Operating a NameNode HA cluster
The dfsadmin
command can be run on both active and standby NameNodes
to operate the HA cluster.
- While operating an HA cluster, the Active NameNode cannot commit a transaction if it cannot write successfully to a quorum of the JournalNodes.
- When restarting an HA cluster, the steps for initializing JournalNodes and NN2 can be skipped.

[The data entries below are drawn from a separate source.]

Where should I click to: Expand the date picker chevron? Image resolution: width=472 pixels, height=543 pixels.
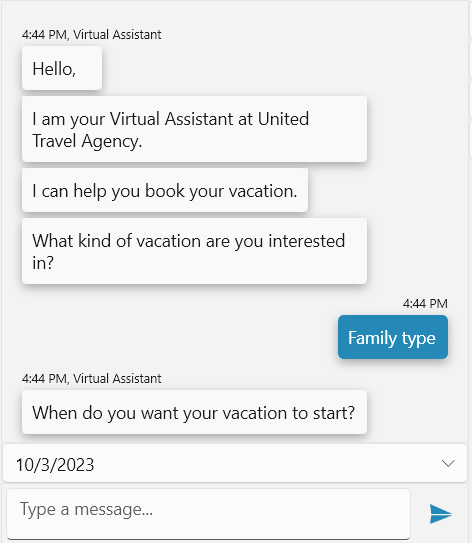(448, 463)
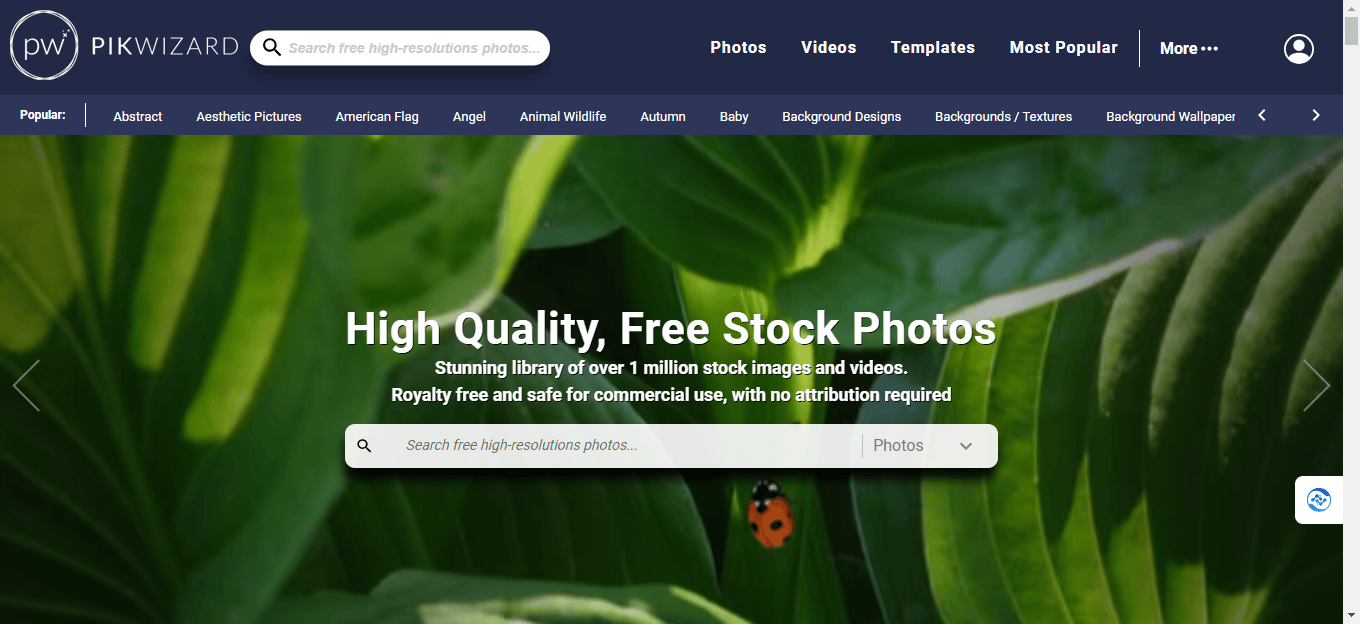The width and height of the screenshot is (1360, 624).
Task: Show previous hero slide with left arrow
Action: (26, 386)
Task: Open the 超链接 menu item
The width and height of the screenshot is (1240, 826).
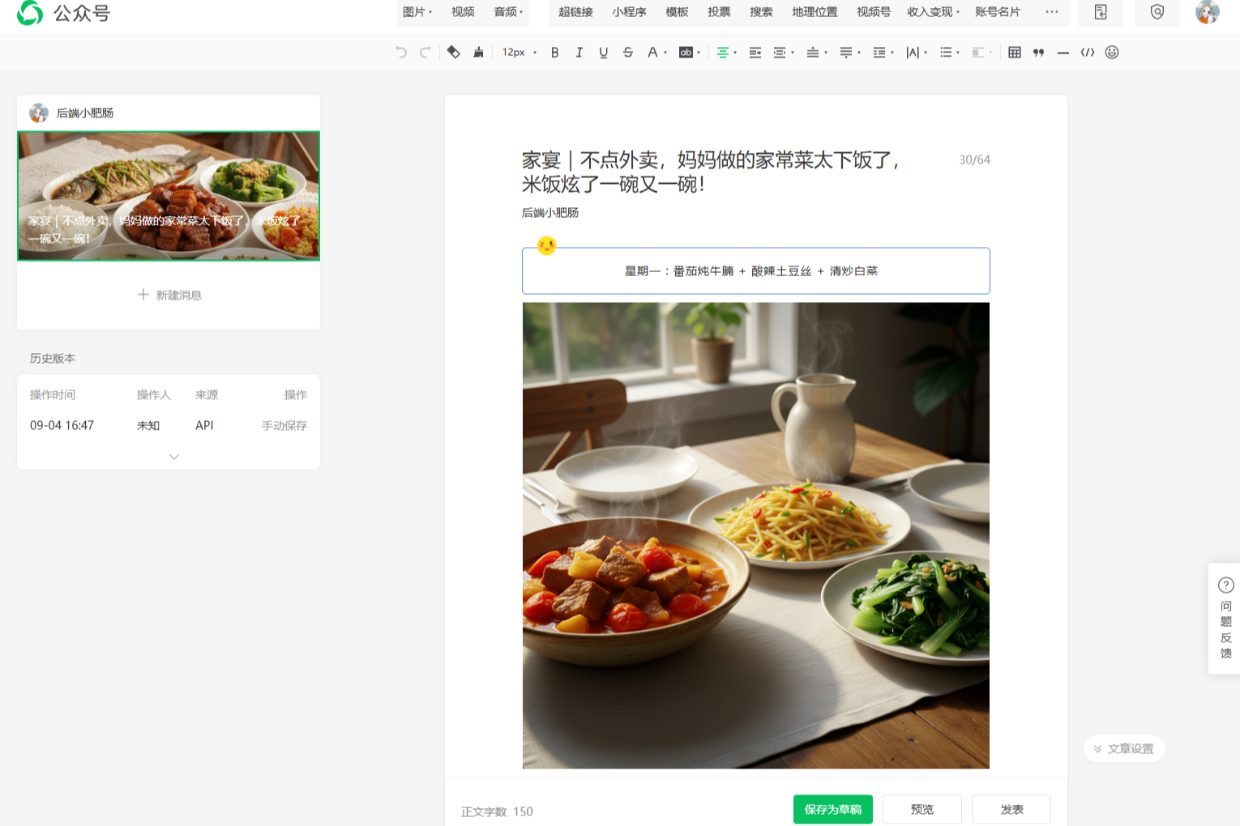Action: click(x=576, y=12)
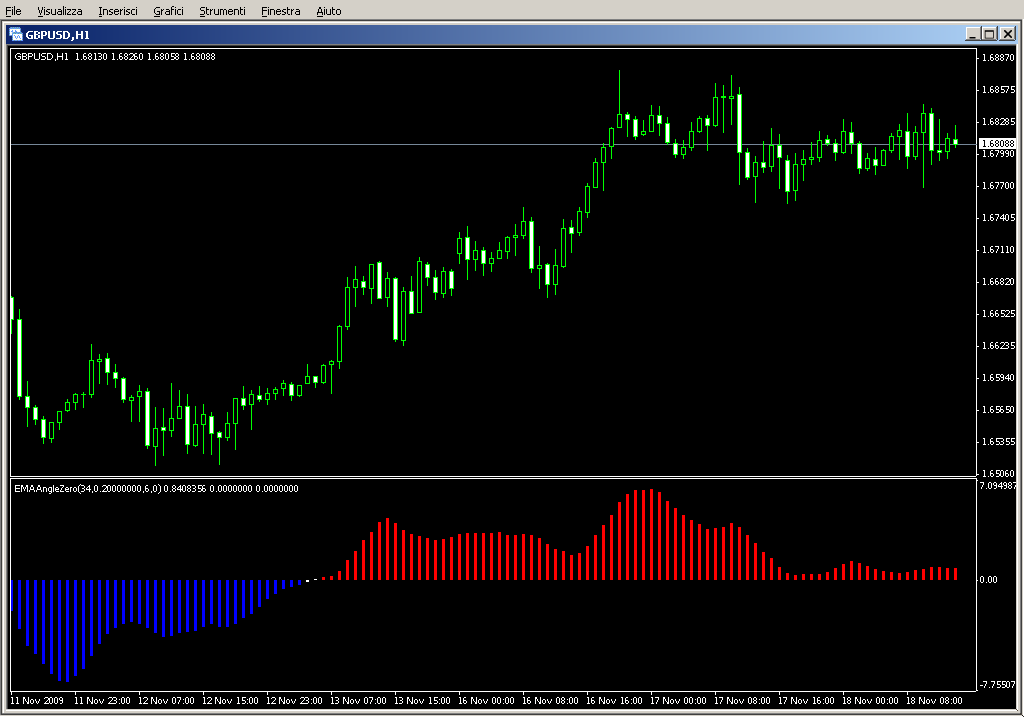Close the GBPUSD,H1 chart window
Screen dimensions: 1024x717
[1008, 34]
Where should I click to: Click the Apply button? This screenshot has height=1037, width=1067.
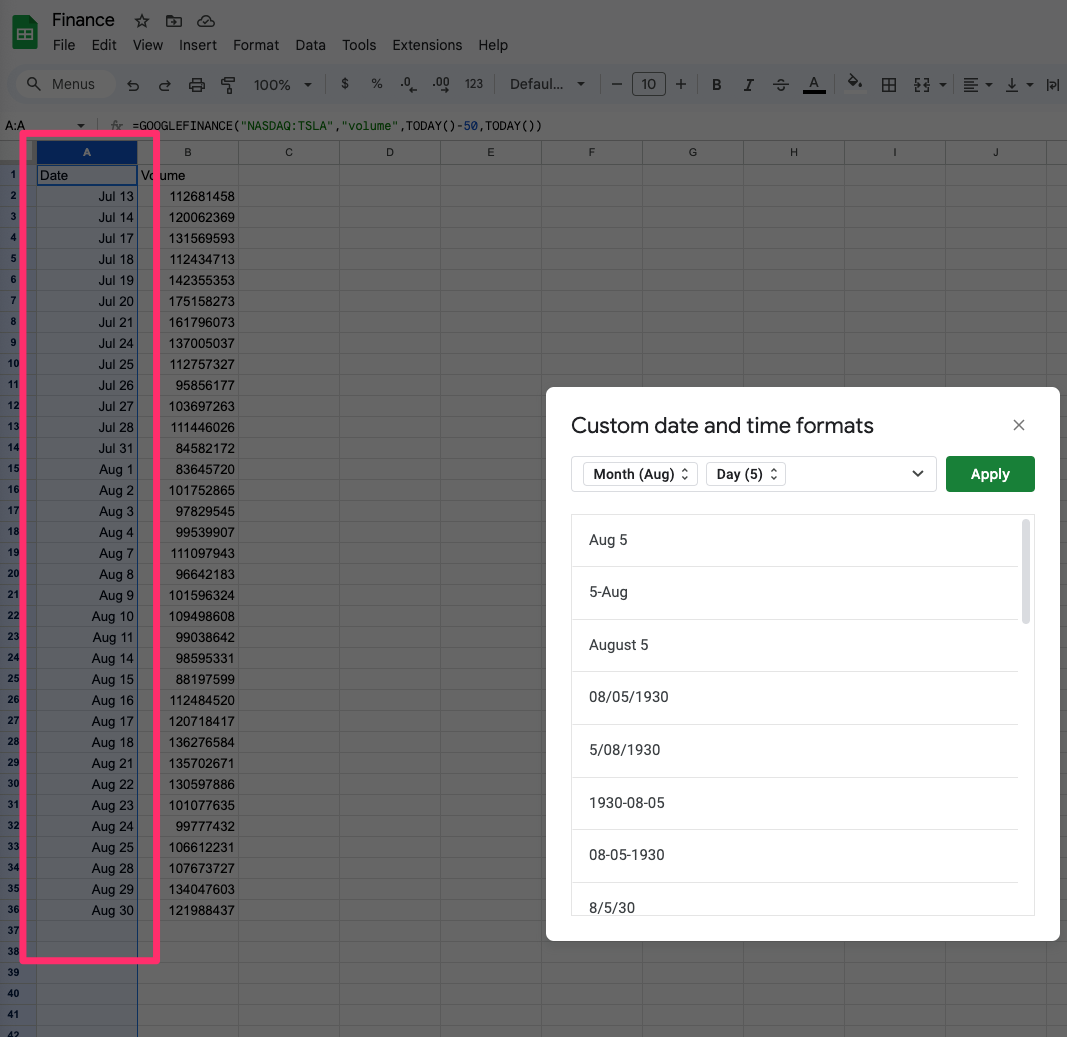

- Start the services in the following order:
- JournalNodes
- NameNodes Note
Verify that the ZKFailoverController (ZKFC) process on each node is running so that one of the NameNodes can be converted to active state.
- DataNodes
- In a NameNode HA cluster, the following
dfsadmin
command options will run only on the active NameNode:-rollEdits -setQuota -clrQuota -setSpaceQuota -clrSpaceQuota -setStoragePolicy -getStoragePolicy -finalizeUpgrade -rollingUpgrade -printTopology -allowSnapshot <snapshotDir> -disallowSnapshot <snapshotDir>
The following
dfsadmin
command options will run on both the active and standby NameNodes:-safemode enter -saveNamespace -restoreFailedStorage -refreshNodes -refreshServiceAcl -refreshUserToGroupsMappings -refreshSuperUserGroupsConfiguration -refreshCallQueue -metasave -setBalancerBandwidth
The
-refresh <host:ipc_port> <key> arg1..argn
command will be sent to the corresponding host according to its command arguments.The
-fetchImage <local directory>
command attempts to identify the active NameNode through a RPC call, and then fetch the fsimage from that NameNode. This means that usually the fsimage is retrieved from the active NameNode, but it is not guaranteed because a failover can happen between the two operations.The following
dfsadmin
command options are sent to the DataNodes:-refreshNamenodes -deleteBlockPool -shutdownDatanode <datanode_host:ipc_port> upgrade -getDatanodeInfo <datanode_host:ipc_port>